Thu, Feb 22, 2001 - Page 9 News List

Dining out on the European Commission

Europe has pretensions of grandeur without any substance; the continent's trouble is that it is not happy with its present greatness

By Timothy Garton Ash

Solana, the former Nato secretary-general, is very clear that any major effort of power projection -- another Kosovo -- even in the EU's own near abroad can only be done together with the US. At the moment, a much more real concern is whether European countries can and will actually deliver the troops and hardware they have promised. When I ask a senior Nato insider where this European rapid reaction force is actually likely to be used, he says "perhaps somewhere in Africa, as an extraction force to get European citizens out of a crisis area." A modest enough horizon. The EU was not a superpower with the original six like-minded member states; it is not a superpower with today's 15 much more diverse members; and it will not be a superpower with the 27 that it is now committed to having.

Each new member adds to the notional weight, but also to the practical difficulty of throwing that weight around.
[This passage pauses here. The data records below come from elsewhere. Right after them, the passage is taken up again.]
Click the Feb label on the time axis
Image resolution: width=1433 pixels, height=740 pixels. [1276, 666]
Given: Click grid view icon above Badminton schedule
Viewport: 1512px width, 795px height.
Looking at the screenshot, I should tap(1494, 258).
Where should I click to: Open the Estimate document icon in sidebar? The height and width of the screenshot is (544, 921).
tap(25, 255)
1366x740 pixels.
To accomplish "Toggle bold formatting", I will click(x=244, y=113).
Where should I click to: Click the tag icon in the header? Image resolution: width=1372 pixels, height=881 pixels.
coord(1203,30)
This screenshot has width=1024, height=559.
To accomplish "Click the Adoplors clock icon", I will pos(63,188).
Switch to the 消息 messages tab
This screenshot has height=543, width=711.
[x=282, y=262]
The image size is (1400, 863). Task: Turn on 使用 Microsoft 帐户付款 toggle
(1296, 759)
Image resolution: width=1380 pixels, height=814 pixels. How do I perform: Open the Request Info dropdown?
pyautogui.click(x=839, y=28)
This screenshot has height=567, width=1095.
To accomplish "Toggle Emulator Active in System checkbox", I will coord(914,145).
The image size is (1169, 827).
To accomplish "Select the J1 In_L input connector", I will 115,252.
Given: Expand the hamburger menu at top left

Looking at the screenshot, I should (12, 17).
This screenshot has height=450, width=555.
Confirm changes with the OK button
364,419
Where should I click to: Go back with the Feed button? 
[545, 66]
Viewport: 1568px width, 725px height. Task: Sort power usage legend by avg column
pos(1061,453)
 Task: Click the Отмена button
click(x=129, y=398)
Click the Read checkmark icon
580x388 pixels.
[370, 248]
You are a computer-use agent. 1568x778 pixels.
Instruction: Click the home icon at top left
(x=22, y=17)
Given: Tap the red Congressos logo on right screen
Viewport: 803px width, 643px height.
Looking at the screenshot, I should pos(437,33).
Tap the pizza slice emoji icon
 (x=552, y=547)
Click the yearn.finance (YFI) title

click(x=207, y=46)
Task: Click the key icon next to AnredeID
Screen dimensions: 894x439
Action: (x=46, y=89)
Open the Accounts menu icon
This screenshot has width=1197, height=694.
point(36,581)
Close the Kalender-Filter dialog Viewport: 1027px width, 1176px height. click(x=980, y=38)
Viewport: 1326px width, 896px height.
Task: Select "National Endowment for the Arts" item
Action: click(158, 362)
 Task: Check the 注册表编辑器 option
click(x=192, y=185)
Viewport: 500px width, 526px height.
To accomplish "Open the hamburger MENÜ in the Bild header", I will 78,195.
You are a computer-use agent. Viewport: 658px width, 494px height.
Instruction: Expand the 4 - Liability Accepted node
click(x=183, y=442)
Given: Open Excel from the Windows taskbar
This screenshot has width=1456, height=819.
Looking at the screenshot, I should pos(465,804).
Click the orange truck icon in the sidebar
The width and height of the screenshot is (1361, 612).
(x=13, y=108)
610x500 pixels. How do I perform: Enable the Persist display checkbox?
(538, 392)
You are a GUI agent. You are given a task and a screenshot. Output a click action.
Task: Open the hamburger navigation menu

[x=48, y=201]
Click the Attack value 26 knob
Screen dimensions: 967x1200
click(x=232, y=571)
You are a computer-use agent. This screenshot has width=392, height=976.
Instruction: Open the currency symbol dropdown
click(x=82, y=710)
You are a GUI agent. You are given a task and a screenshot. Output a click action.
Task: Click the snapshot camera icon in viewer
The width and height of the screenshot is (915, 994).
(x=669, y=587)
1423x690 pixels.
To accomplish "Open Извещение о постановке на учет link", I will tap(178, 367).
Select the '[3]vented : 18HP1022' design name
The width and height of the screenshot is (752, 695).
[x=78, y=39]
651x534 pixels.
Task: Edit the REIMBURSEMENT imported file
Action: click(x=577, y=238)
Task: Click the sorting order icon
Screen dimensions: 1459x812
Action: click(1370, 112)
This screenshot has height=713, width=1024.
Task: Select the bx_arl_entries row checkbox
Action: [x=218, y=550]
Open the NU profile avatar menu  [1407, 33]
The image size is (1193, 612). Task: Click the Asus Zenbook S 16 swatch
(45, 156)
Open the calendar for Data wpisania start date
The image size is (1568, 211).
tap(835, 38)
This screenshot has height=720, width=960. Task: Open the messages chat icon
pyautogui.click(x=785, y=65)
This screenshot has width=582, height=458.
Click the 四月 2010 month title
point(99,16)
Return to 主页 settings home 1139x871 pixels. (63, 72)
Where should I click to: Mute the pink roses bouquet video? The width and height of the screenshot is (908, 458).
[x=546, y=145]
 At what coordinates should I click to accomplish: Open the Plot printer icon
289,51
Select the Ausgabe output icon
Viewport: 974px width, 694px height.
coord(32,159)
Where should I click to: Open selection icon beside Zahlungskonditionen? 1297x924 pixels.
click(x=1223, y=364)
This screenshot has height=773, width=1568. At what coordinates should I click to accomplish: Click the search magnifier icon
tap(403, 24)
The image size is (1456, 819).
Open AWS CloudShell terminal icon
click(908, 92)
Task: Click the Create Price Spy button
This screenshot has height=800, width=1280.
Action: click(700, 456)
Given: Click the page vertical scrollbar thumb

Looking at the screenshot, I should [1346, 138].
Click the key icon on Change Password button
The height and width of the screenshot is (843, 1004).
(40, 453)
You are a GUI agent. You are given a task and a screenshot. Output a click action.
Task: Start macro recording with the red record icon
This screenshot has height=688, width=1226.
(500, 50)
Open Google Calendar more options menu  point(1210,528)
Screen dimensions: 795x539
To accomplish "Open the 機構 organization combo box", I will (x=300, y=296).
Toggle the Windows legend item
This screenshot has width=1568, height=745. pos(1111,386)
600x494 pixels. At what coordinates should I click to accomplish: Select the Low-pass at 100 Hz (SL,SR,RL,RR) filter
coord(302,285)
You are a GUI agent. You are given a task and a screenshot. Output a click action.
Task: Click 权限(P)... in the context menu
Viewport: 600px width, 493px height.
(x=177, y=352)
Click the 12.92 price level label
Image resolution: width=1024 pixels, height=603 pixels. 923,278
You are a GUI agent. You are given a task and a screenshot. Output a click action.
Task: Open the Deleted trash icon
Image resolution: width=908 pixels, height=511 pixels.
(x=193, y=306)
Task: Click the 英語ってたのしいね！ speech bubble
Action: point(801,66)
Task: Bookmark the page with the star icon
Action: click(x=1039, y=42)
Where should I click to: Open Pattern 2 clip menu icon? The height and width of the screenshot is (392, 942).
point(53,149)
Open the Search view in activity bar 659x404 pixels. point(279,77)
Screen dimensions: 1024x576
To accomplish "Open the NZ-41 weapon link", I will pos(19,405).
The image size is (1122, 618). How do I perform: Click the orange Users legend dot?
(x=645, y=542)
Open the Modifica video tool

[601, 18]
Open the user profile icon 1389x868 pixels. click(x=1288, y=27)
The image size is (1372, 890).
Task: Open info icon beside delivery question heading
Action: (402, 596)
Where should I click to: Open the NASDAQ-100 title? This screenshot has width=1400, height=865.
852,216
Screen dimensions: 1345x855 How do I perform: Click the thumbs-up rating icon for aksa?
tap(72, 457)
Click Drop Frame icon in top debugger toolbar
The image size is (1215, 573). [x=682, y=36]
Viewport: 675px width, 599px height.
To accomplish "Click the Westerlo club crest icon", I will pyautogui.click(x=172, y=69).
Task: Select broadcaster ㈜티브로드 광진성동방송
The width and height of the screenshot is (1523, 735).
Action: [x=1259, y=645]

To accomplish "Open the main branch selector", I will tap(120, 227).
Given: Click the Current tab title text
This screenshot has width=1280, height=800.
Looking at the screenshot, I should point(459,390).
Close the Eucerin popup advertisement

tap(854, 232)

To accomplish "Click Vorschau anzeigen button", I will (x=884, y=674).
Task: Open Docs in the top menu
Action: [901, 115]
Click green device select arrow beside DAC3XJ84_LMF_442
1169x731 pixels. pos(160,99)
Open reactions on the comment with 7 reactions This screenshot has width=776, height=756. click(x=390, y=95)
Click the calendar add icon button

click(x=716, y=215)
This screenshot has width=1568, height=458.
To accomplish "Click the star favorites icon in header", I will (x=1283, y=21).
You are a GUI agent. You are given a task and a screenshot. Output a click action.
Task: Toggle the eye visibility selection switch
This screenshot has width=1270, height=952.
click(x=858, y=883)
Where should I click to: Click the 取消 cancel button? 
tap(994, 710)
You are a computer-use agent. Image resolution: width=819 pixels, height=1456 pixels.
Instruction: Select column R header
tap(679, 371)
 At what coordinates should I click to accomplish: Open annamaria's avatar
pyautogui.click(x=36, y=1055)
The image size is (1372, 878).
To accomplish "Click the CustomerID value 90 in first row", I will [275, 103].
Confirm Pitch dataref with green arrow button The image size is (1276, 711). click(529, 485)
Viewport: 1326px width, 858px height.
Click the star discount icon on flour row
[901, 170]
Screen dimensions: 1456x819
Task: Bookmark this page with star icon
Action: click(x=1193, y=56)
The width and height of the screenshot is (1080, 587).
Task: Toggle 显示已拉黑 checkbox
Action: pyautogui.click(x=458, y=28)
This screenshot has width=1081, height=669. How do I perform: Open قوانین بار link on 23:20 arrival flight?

Twenty-seven member states may, if we are lucky, manage to agree how the EU should do less but do it better. They cannot, in any foreseeable future, make a single political actor capable of projecting power as the US does.

But why should they? Isn't what the EU already is something remarkable enough? Here is a quite diverse group of countries, many of which fought each other bitterly in the past. These countries have now created institutions in which all their differences are resolved by peaceful negotiation. The EU is what has been called a "security community" -- that is, a group of states contractually and habitually committed to peaceful conflict resolution between them. The true motto of this community is Churchill's "make jaw-jaw, not war-war." It is a model that seeks its parallel on any other continent. Imagine a world which had, beside the EU, an African Union, an Asian Union, a Latin American Union, and so on.

There are serious criticisms to be made of this Union's role in the world. They concern not its lack of grand power projection, but its passive, protectionist selfishness, when it comes, for example, to the impact of our Common Agricultural Policy on agricultural producers in the developing world.

In that respect, however, we are sadly not different from but all too like the US.

In short, why not celebrate what is rather than bemoaning what is not? I like being part of something where the president can pop in for dinner in a nice bistro, without anyone much noticing. It shows a healthy attitude to power, in a continent where power is now much more divided than in the past.

Timothy Garton Ash is the Kurt Kurber senior research fellow in contemporary European history, and a member of the European Studies Center at St Antony's College, Oxford University, England.